You may be asked to "Restart the Runtime" at this time, as some dependencies
have been upgraded. **Please do restart the runtime now** for a smoother execution from this point onward.

## **Astra DB Setup**
The following steps will ask for the keyspace of the vector search enabled Astra DB that you want to use for this example, as well as the Astra DB Token that you generated as part of the prerequisites. You will also require to upload the [Secure Connect Bundle](https://awesome-astra.github.io/docs/pages/astra/download-scb/#c-procedure).
Lastly, we are going to create helper functions for a secure connection to Astra DB `getCQLSession` `getCQLKeyspace` and `getTableCount`

In [2]:
# Input your database keyspace name:
ASTRA_DB_KEYSPACE = input('Your Astra DB Keyspace name: ')

Your Astra DB Keyspace name: vector_preview


In [3]:
from getpass import getpass
# Input your Astra DB token string, the one starting with "AstraCS:..."
ASTRA_DB_TOKEN_BASED_PASSWORD = getpass('Your Astra DB Token: ')

Your Astra DB Token: ··········


In [4]:
# Upload your Secure Connect Bundle zipfile:
import os
from google.colab import files


print('Please upload your Secure Connect Bundle')
uploaded = files.upload()
if uploaded:
    astraBundleFileTitle = list(uploaded.keys())[0]
    ASTRA_DB_SECURE_BUNDLE_PATH = os.path.join(os.getcwd(), astraBundleFileTitle)
else:
    raise ValueError(
        'Cannot proceed without Secure Connect Bundle. Please re-run the cell.'
    )

Please upload your Secure Connect Bundle


Saving secure-connect-osaeed-vector.zip to secure-connect-osaeed-vector.zip


In [5]:
# colab-specific override of helper functions
from cassandra.cluster import (
    Cluster,
)
from cassandra.auth import PlainTextAuthProvider

# The "username" is the literal string 'token' for this connection mode:
ASTRA_DB_TOKEN_BASED_USERNAME = 'token'


def getCQLSession(mode='astra_db'):
    if mode == 'astra_db':
        cluster = Cluster(
            cloud={
                "secure_connect_bundle": ASTRA_DB_SECURE_BUNDLE_PATH,
            },
            auth_provider=PlainTextAuthProvider(
                ASTRA_DB_TOKEN_BASED_USERNAME,
                ASTRA_DB_TOKEN_BASED_PASSWORD,
            ),
        )
        astraSession = cluster.connect()
        return astraSession
    else:
        raise ValueError('Unsupported CQL Session mode')

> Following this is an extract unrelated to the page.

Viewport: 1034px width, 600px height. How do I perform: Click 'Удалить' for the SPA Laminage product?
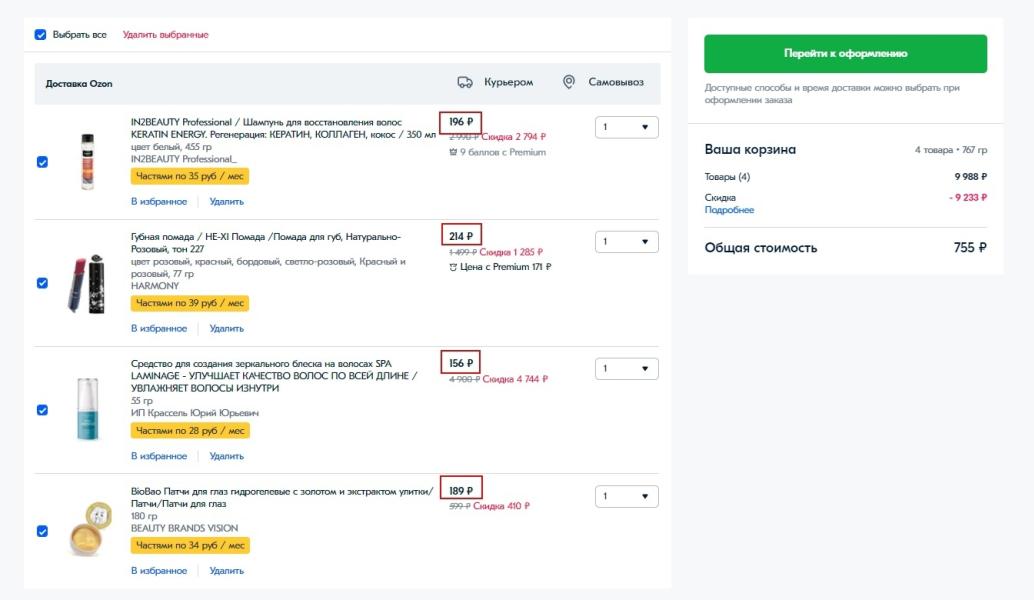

def getCQLKeyspace(mode='astra_db'):
    if mode == 'astra_db':
        return ASTRA_DB_KEYSPACE
    else:
        raise ValueError('Unsupported CQL Session mode')

def getTableCount():
  # create a query that counts the number of records of the Astra DB table
  query = SimpleStatement(f"""SELECT COUNT(*) FROM {keyspace}.{table_name};""")

  # execute the query
  results = session.execute(query)
  return results.one().count


## **LLM Provider**

In the cell below you can choose between **GCP VertexAI** or **OpenAI** for your LLM services.
(See [Pre-requisites](https://cassio.org/start_here/#llm-access) on cassio.org for more details).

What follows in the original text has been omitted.